▶ [GIVEN EXERCISE 1]: In the question below about detecting SSE2 support, translate this sentence into Spanish: "The CpuId function operates as expected."
▶ [GIVEN EXERCISE 2]: Write a continuation of the question below about detecting SSE2 support, picking up after its final sentence.

▶ [EXCERPT PROVIDED]:
◇ ◇ ◇ ◇

Test for SSE2 using CPUID versus trying SSE2 instruction and SIGILL?


I'm looking at some library code that performs the following. The CpuId function operates as expected. It loads EAX (function), ECX (subfunction) and then calls CPUID.

struct CPUIDinfo
{
    word32 EAX;
    word32 EBX;
    word32 ECX;
    word32 EDX;
};
...

CPUIDinfo info;
CpuId(1 /*EAX=1*/, 0 /*ECX=0*, info);

if ((info.EDX & (1 << 26)) != 0)
    s_hasSSE2 = TrySSE2();

Then, this is what the code does in TrySSE2:

bool TrySSE2()
{
    /* SIG handlers in place */

    // Sets XMM0 to 0
    por xmm0, xmm0;

    #if ... Microsoft and instrinsics available ...
      // Exercises MOVD instruction
      word32 x = _mm_cvtsi128_si32(xmm0);
      return x == 0;
    #endif

    return true;
}

Calling CPUID and testing bit 26 of EDX is correct per Intel® 64 and IA-32 Architectures Software Developer Manual, Volume 2, Figure 3-8, page 3-192. So I'm not sure about the TrySSE2 part...

◇ ◇ ◇ ◇

▶ [DATASET ROWS]:

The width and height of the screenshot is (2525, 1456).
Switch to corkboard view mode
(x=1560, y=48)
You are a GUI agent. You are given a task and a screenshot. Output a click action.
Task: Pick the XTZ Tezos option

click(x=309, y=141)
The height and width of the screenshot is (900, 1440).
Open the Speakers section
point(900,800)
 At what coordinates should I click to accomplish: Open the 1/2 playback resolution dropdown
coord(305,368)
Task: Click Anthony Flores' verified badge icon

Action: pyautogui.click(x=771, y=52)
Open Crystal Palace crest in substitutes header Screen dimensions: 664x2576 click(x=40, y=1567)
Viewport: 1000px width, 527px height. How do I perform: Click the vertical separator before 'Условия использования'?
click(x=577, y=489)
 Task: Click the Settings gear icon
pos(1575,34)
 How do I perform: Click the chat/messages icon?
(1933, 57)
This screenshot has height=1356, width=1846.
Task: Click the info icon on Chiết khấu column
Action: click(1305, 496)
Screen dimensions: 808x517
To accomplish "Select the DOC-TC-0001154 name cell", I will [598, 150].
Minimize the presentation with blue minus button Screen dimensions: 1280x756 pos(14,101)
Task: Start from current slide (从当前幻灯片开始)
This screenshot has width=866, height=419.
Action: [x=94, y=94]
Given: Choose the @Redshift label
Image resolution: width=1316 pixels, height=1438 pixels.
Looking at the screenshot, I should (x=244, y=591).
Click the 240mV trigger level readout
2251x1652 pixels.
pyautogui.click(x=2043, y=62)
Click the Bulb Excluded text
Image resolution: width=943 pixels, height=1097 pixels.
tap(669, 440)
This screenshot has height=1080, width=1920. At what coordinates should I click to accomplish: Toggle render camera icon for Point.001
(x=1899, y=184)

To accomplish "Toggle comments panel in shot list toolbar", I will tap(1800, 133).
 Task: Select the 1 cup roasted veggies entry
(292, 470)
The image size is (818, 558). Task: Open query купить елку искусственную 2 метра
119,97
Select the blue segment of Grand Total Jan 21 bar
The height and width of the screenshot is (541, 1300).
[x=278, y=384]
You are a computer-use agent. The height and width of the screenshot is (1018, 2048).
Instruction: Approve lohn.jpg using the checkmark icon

◇ ◇ ◇ ◇

▶ [RIGHT ANSWER 1]: La función CpuId funciona como se esperaba.

▶ [RIGHT ANSWER 2]:
I have looked at other similar questions, like Determine processor support for SSE2?. None of them say testing EDX:26 is unreliable.

Why would the code call TrySSE2 rather than using CPUID/EDX:26? Is the test unreliable on some non-Intel processors?


Solution

  • When the SSE instructions were added, they introduced new registers which need to be saved/restored during context switches... since OSes at the time didn't have the code to do this, the SSE instructions were disabled by default.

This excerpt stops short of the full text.